Toronto - Anonymous sources have been around almost as long as journalism itself. Why then has it recently become such an issue for the Trump administration? An article in the New York Times Sunday explains the importance of anonymous sources and the search for the truth.
Toronto – Anonymous sources have been around almost as long as journalism itself. Why then has it recently become such an issue for the Trump administration? An article in the New York Times Sunday explains the importance of anonymous sources and the search for the truth.
New York Times editor, Dean Baquet, explained that the people who come forward to reporters about important issues occurring in their environment, especially government, don’t do so because they want to bring that government down. Instead, “These are people who are worried about the direction of the government.”
In keeping with his ongoing war against the mainstream media, dubbed the “fake news media,” US President Donald Trump has most recently set the use of anonymous sources in his politically expedient sights. During an appearance at the Conservative Political Action Convention on Friday, Trump denounced the media’s use of anonymous sources saying they “shouldn’t be allowed to use sources unless they use somebody’s name… Let their name be out there.”

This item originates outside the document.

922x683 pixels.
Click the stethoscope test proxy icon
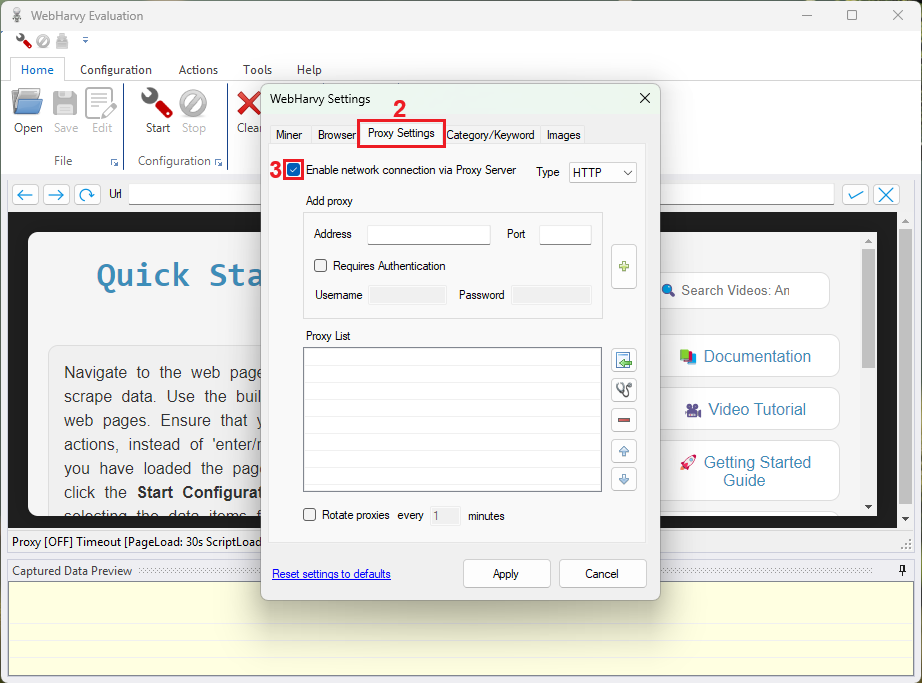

The remarks left critics and analysts scratching their heads at the hypocrisy inherent in those remarks. Trump himself has been an avid user of anonymous sources throughout his career, “especially when it helped him and when it burnished his reputation,” said Baquet.
According to the same source, in 2012, deep into his Barack Obama “birther” red herring, Trump took to Twitter, tweeting that he had proof that Obama had been born outside of the US. His source? Trump cited it only as an “extremely credible source.” No name was ever provided.
Baquet readily acknowledges that journalists have a responsibility to be vigilant about the quality of their sources but matter-of-factly states that the use of anonymous is ingrained in the journalistic profession and will continue to be used for the foreseeable future. “As long as the stories are accurate, as long as the stories are true, which so far has been the case, and as long as we offer the right perspective, I think that’s fine.”
When asked how it is that he and his staff are so confident in resisting the current White House’s efforts to discredit the New York Times, Baquet explained, “I always know who the sources are for these stories. That’s why I’m so confident pushing back at the Trump administration when they criticize the stories.”